Васяня, трезвый и несчастный, взбивал пыль залатанными солдатскими ботинками, стараясь не оглядываться. Оглянуться тянуло, но он категорически не желал поддаться поповским страхам. Все его деревенское детство смотрело сейчас голодными провалами глазниц из-за кладбищенского заборчика. Страшные сказки матери, ночной шепот старшего брата, погибшего в двадцать лет под Мукденом, охи и причитания деревенских бабок над покойником — страшным, раздутым, синюшным утопленником, в котором перепуганный Васятка не мог и не хотел узнавать пьющего, но доброго отца.

Васяня давно выбросил нательный крест и даже имя хотел сменить на Маэлия, например, в честь Маркса, Энгельса, Ленина. Теперь вот сменит — теперь все равно, Алена пусть посмеется с деревенскими. Теперь можно и в омут… нет, омут лучше не вспоминать, опять всплывает в памяти белесое, безглазое, объеденное раками то, что было родным лицом…

Комсомолец негромко запел «Вставай, проклятьем заклейменный» и успел дойти до «это есть наш последний», когда краем глаза уловил темное движение за забором.
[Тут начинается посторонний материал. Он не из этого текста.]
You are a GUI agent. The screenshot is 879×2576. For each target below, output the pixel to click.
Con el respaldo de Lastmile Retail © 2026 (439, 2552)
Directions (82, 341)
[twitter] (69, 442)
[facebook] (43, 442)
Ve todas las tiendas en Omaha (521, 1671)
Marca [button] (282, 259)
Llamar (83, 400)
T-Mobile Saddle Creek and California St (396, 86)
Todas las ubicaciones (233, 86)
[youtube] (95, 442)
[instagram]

Теперь уже прямо за светлыми в темноте дощечками, чуть впереди, шелохнулась бесформенная груда. Звук, тихий, похожий на скулеж животного или на скрип отходящей доски — честный гвоздь из деревенской кузни словно пытался не пустить наружу что-то вовсе уже не человеческое.

Василий дрогнул, холодная игла страха уколола в живот. Замолчал и постарался укорить шаг, миновать проклятое место. И луна, стервь, назло скрылась за дырявым облачком, и старая береза свесила здесь над тропой неопрятные космы.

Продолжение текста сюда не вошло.